Hopes were not particularly high this year, although we did hope that Gordon would continue to develop and we felt good about Richardson as well. As it turned out, Gordon may be the best receiver in football and the team is worse, not better than last year, though the division is dramatically worse.
And while it’s true that we focused our resources on defense, it’s not true that we focused all of our resources there – most of our available resources were not spent at all, but were returned to our upstanding owner’s legal defense fund. We have sucked for fifteen years because “you can’t rebuild in one year”. If you still buy that crap, you’re just willfully blind.
You don’t win the next year with a good draft. Rookies are about worthless in their first year.
exactly which players wouldve made this team a playoff contender. This team needs more than one draft on boiht sides the defense is incredibly overrated and the offense without a good qb will never win us games.
Now just don’t blow it and go out and win this last meaningless game. Were talking QB in the draft here along with some of the other bottom dwellers. You want every advantage, in case of trade up scenario’s. Two month’s from now no one will care about this game
Two FA guards and the QB’s wouldn’t have gotten clobbered, and maybe the running game works.
Just realized that the difference between the Steelers having a losing season or not is this game against the Browns. It seems impossible based on the direction both teams have been heading, but man would I like to see the Browns win this Sunday in Pittsburgh. The Browns played with no heart and no pride the last time these two teams squared off in Cleveland when making the playoffs was an attainable goal. Seems like such a long shot now.

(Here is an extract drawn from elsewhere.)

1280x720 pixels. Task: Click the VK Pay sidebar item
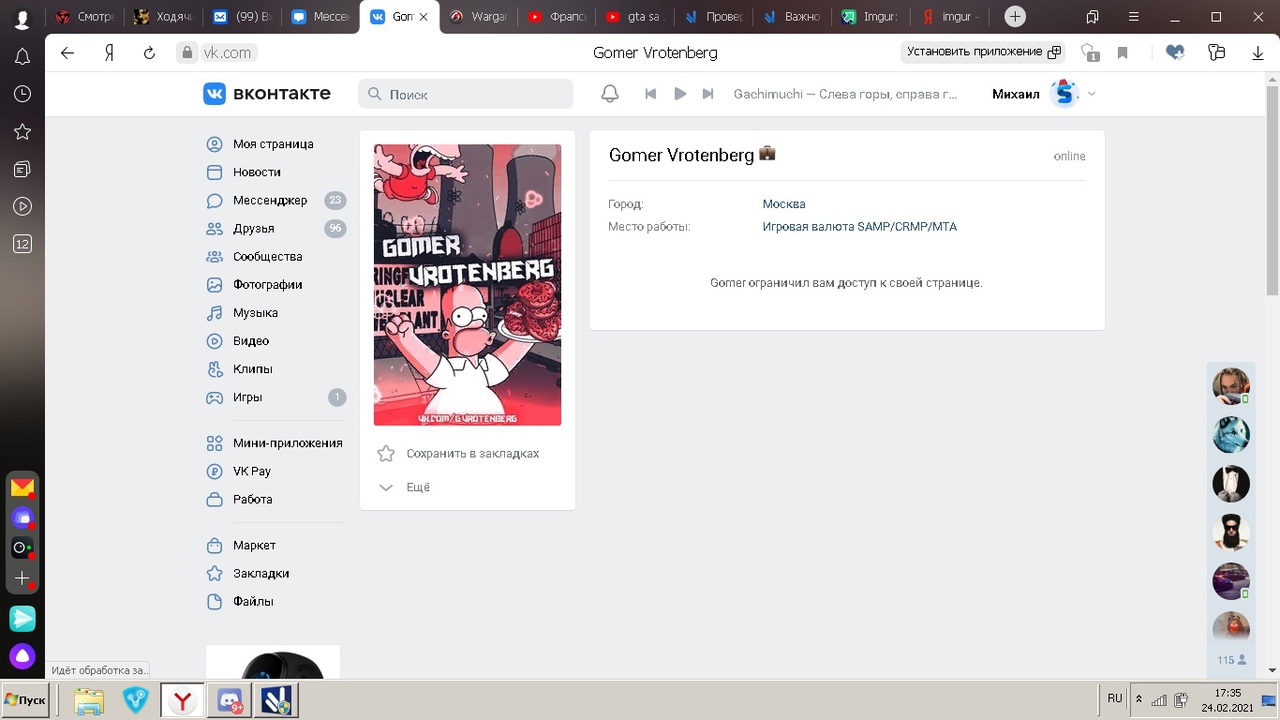pyautogui.click(x=251, y=471)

There’s actually quite a bit of meaning in his statement. Particularly his comment about execution. It’s a real dividing line in the coaches’ perception that essentially says, “the plan is not the problem, the play is the problem.”
In management terms, the coaches’ position is a big deal. The truth is, the plan may be the problem, but if the coaches don’t commit fully to it, they WILL fail. If they stick to their guns and focus on incremental improvement in the level of play, they MAY succeed.
I only know football as a fan, but this sort of leadership carries into business, an area in which I’m better versed. The fact is, you can convince a guy to be better than he really is. When you challenge him (or her) with something, he will think about it. He will doubt he can do it and he will likely fail and more than once. When you continually challenge him with the same thing, if he’s the right guy, he will eventually stop thinking about it. He will, by rote, execute it, and eventually succeed or prove he cannot. Either way, you will get a definitive result.
This approach has been missing for the last 14 years in Berea. It’s the approach, I believe, that has produced the sort of play we’ve seen this year from guys like Buster Skrine and Tashaun Gipson. It’s also one of the reasons the team has parted ways with other guys. Done right, it should be systematic and even handed. That way every guy has a clear path to success.